Copy out the rows between the lines holding "Find the location" and "at that location.", inclusive, word for word. Leave the pictures out of your copy.

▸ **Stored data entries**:

------------------------------------

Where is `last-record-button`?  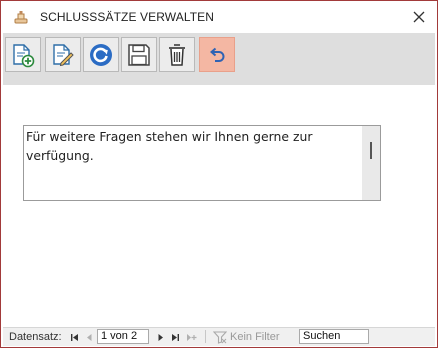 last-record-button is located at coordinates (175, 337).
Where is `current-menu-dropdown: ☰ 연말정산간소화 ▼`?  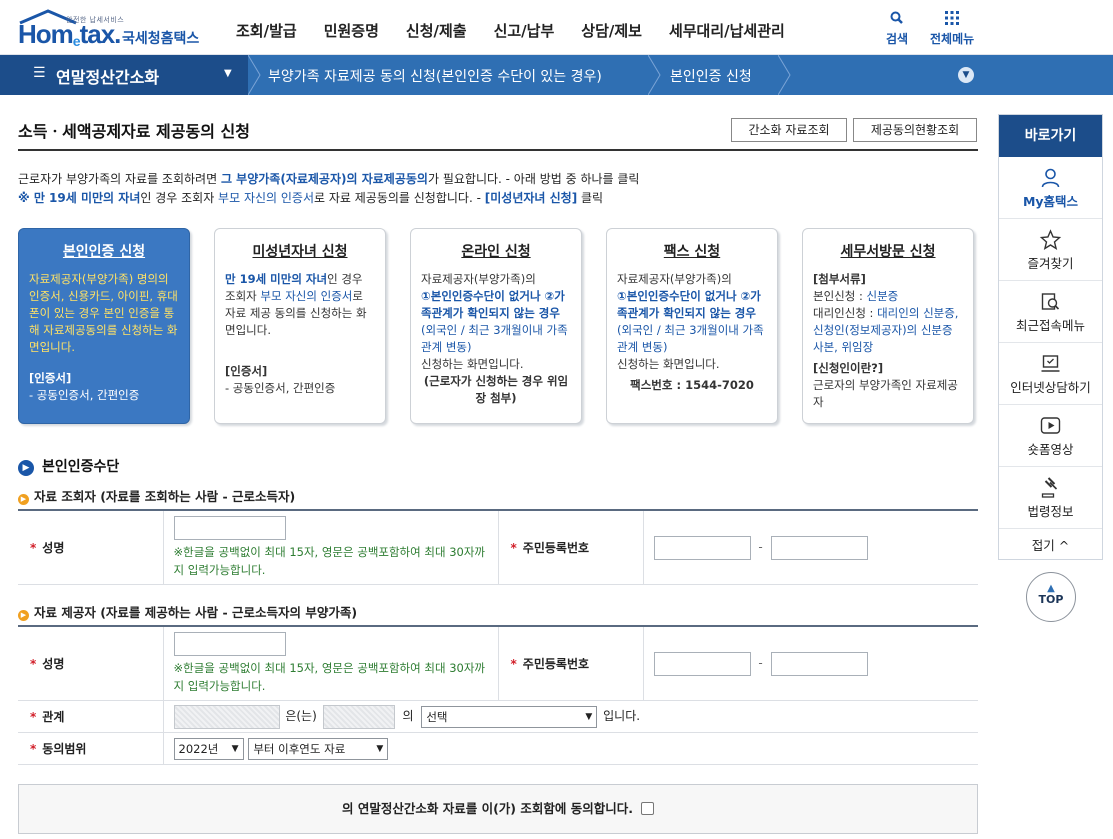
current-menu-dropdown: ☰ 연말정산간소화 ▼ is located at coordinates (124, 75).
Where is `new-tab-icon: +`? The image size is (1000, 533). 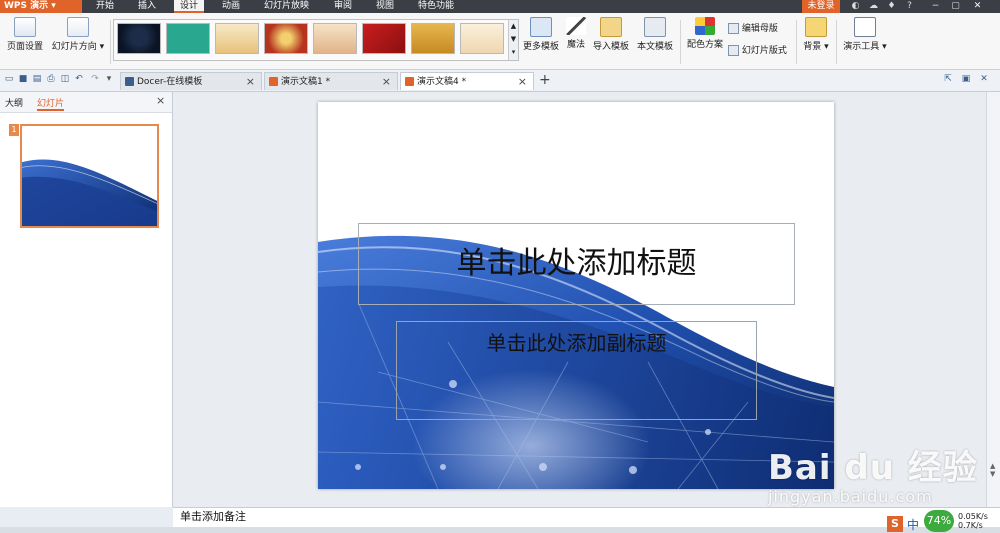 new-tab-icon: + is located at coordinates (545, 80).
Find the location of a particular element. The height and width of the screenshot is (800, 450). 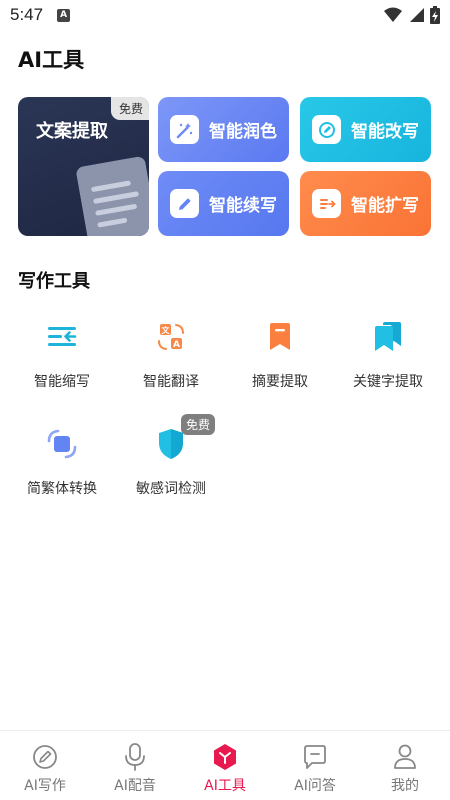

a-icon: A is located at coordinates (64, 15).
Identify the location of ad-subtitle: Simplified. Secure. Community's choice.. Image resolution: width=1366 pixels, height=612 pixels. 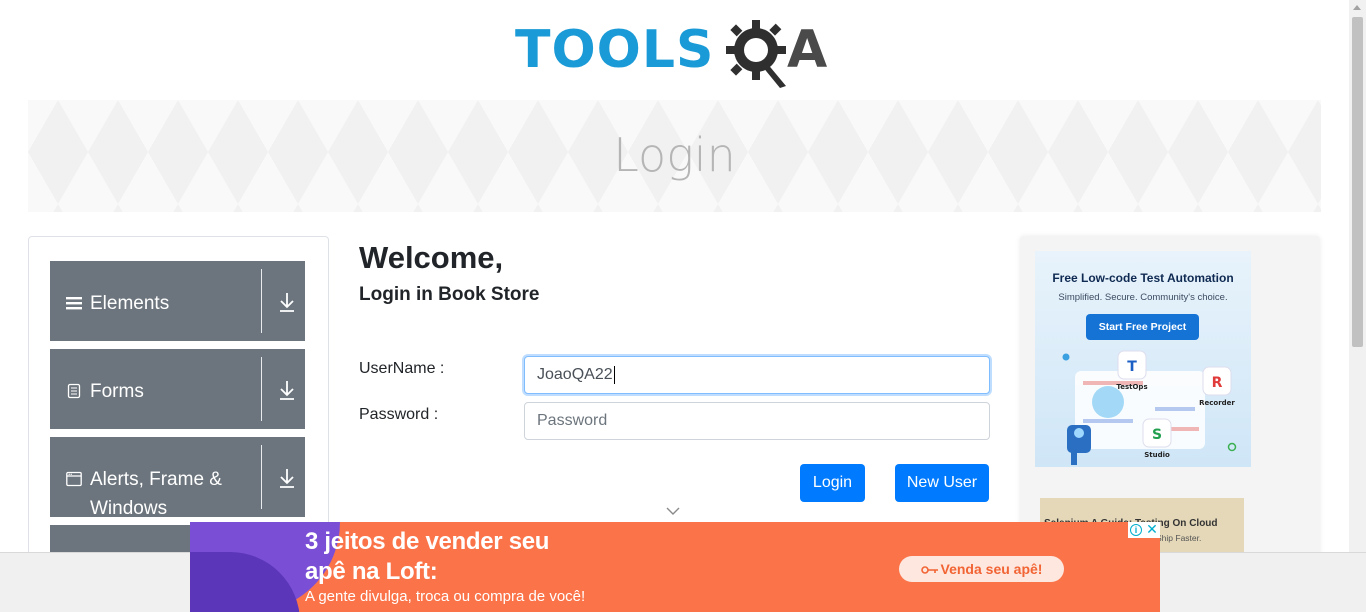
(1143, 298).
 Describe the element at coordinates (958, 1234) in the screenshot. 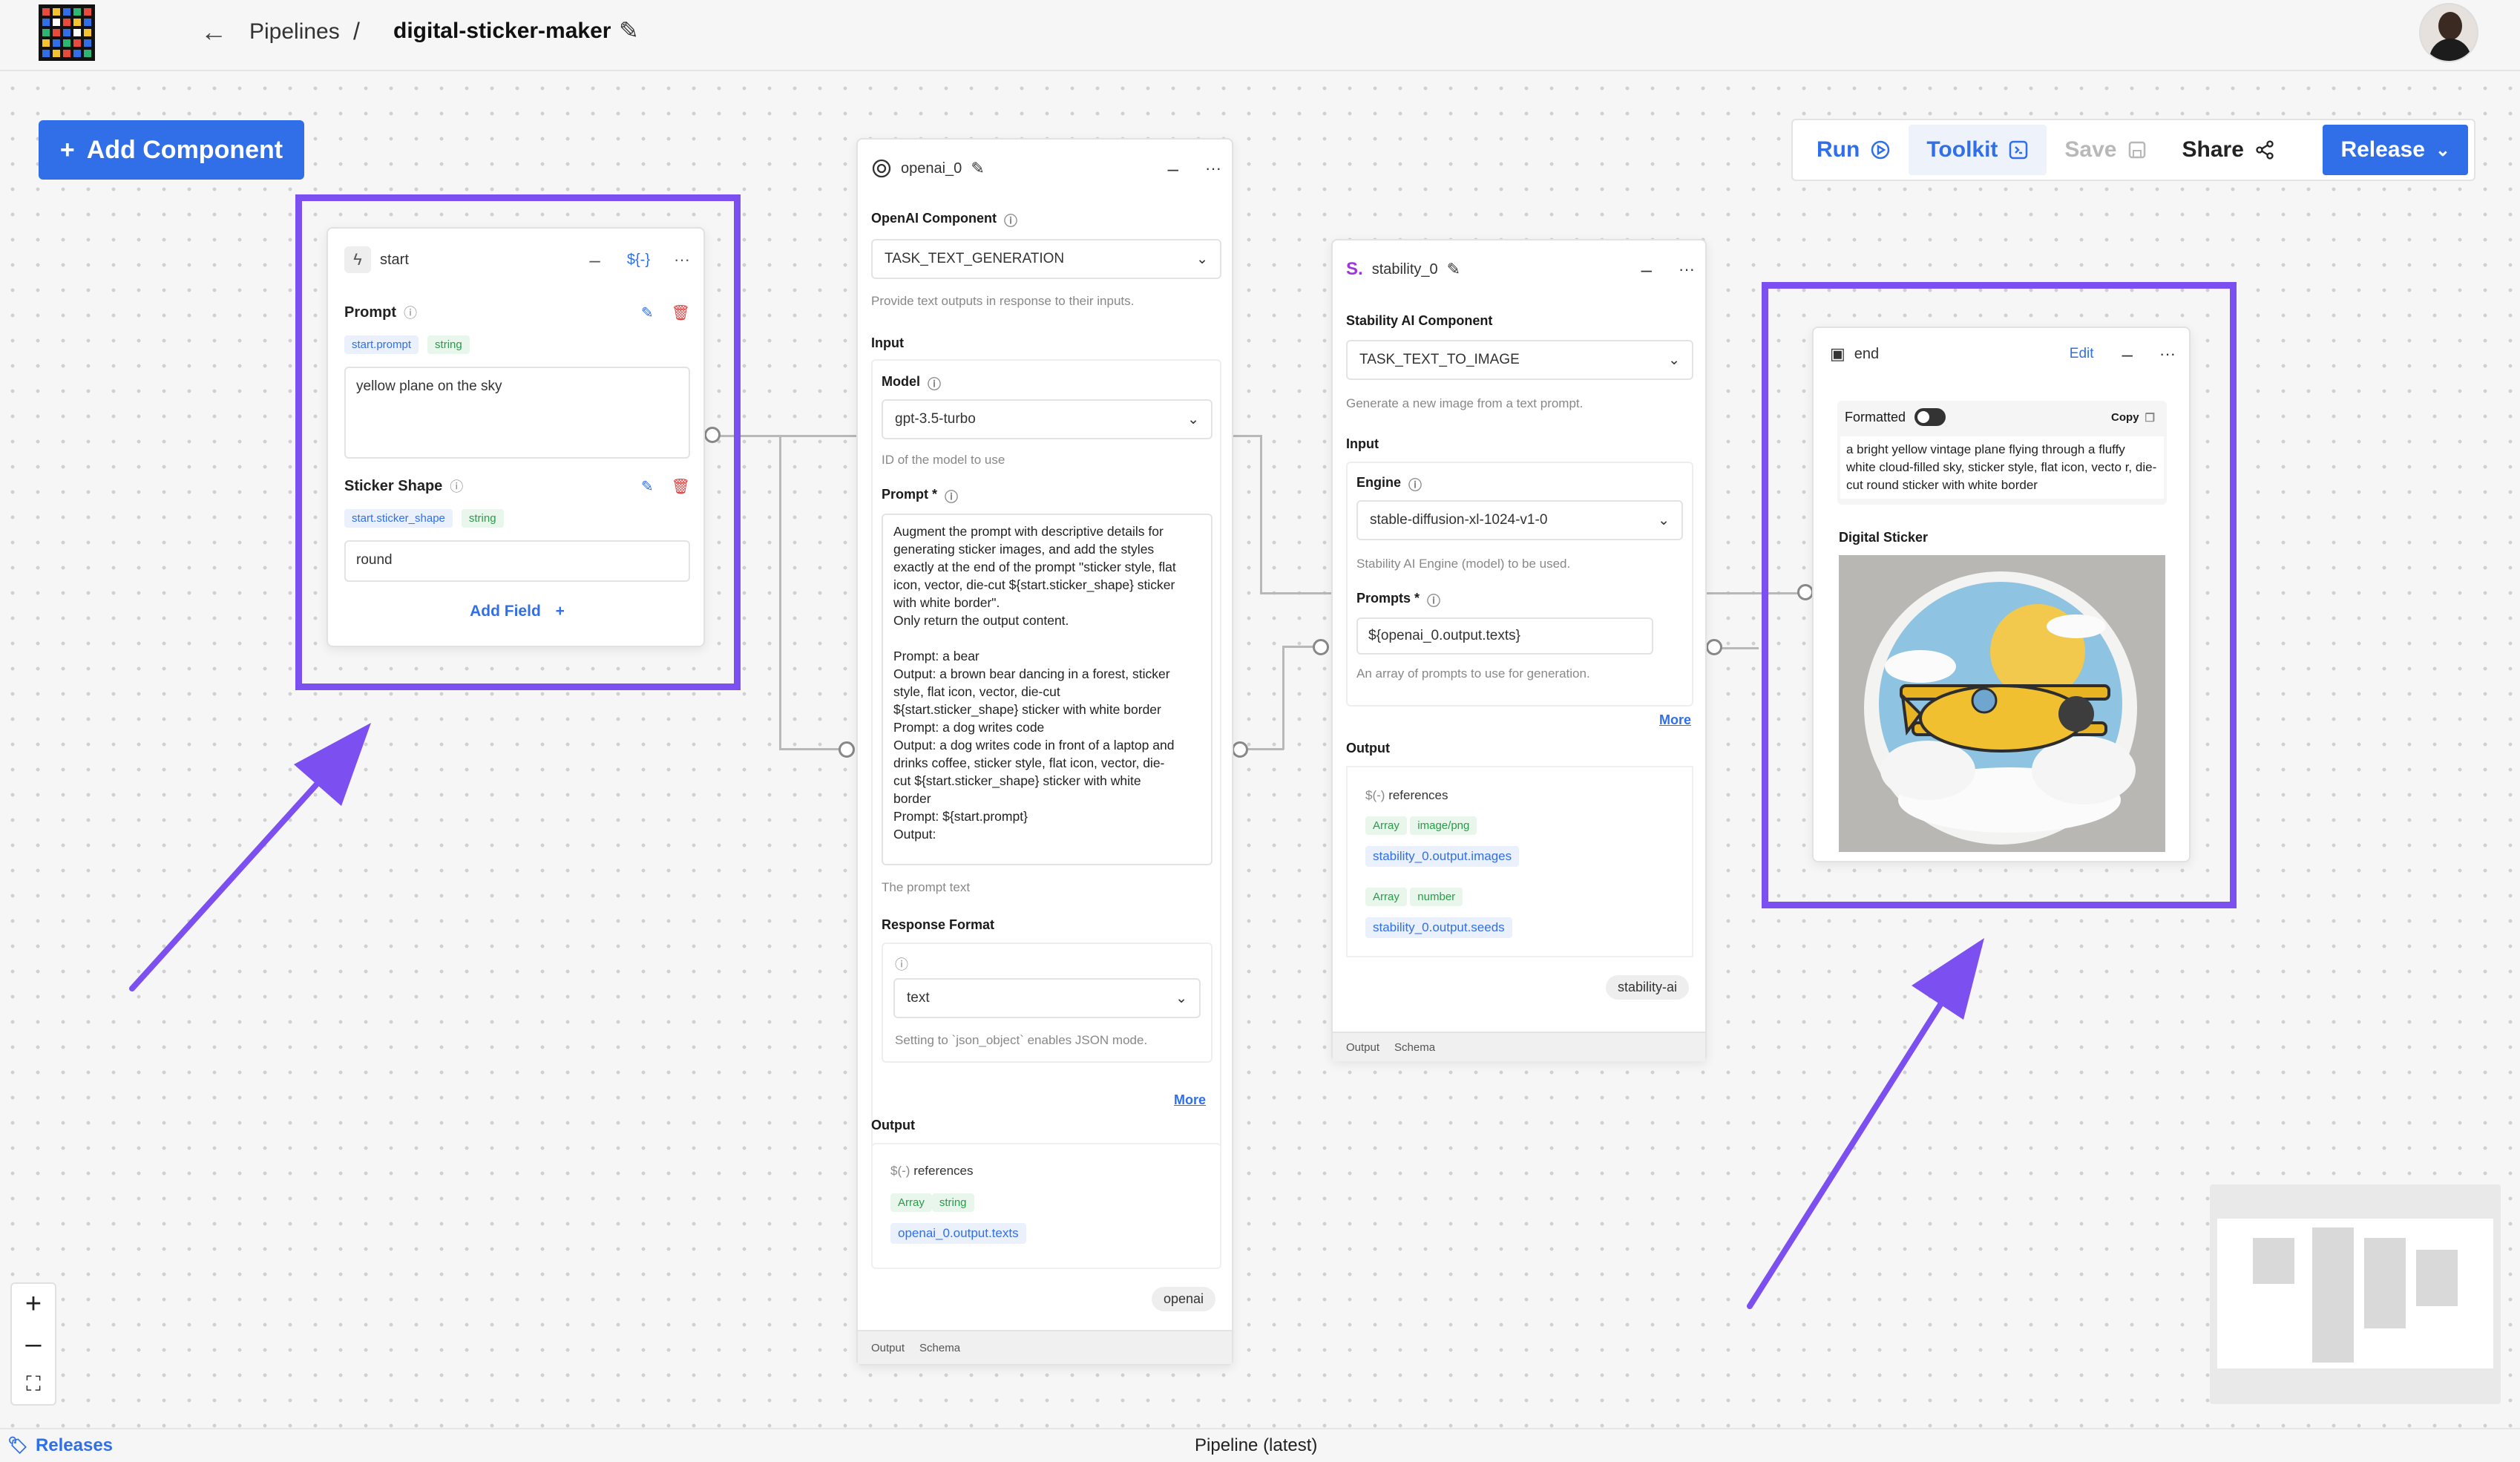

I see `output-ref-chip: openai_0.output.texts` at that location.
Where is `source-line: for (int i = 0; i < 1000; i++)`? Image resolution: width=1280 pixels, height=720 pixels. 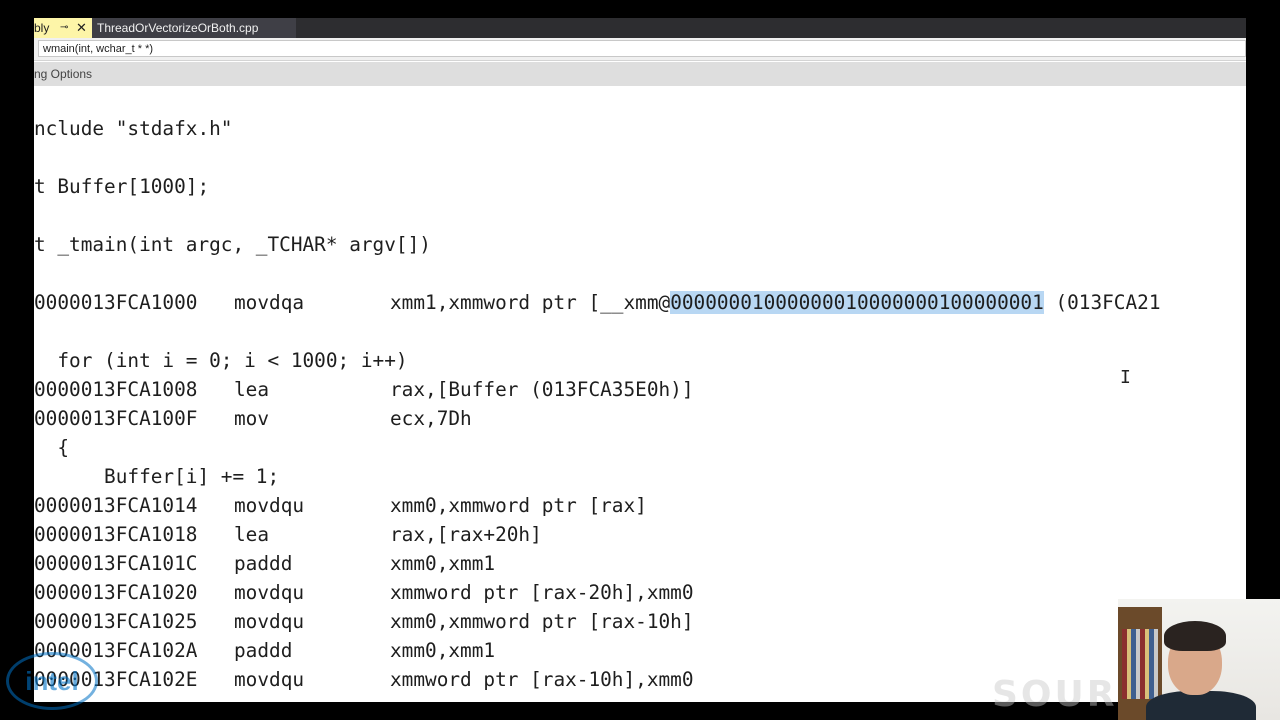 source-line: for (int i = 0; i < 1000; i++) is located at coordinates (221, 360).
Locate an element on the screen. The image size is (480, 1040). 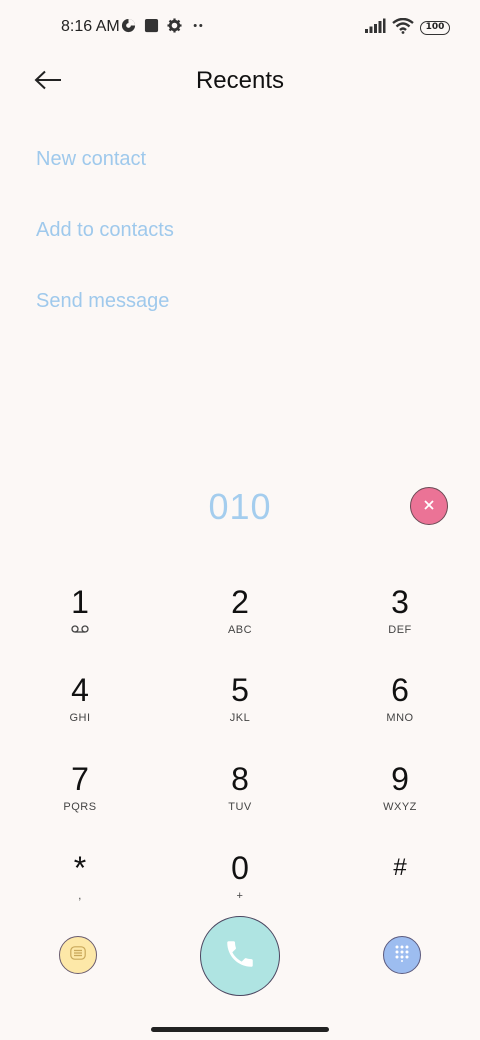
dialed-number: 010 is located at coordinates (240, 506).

------------------------------------

▸ **THE ANSWER**:
Find the location of a particular element. The height and width of the screenshot is (800, 450). 

a-icon: A is located at coordinates (64, 15).
Identify the location of ad-subtitle: Simplified. Secure. Community's choice.. Image resolution: width=1366 pixels, height=612 pixels. 
(1143, 298).
 Describe the element at coordinates (958, 1234) in the screenshot. 

I see `output-ref-chip: openai_0.output.texts` at that location.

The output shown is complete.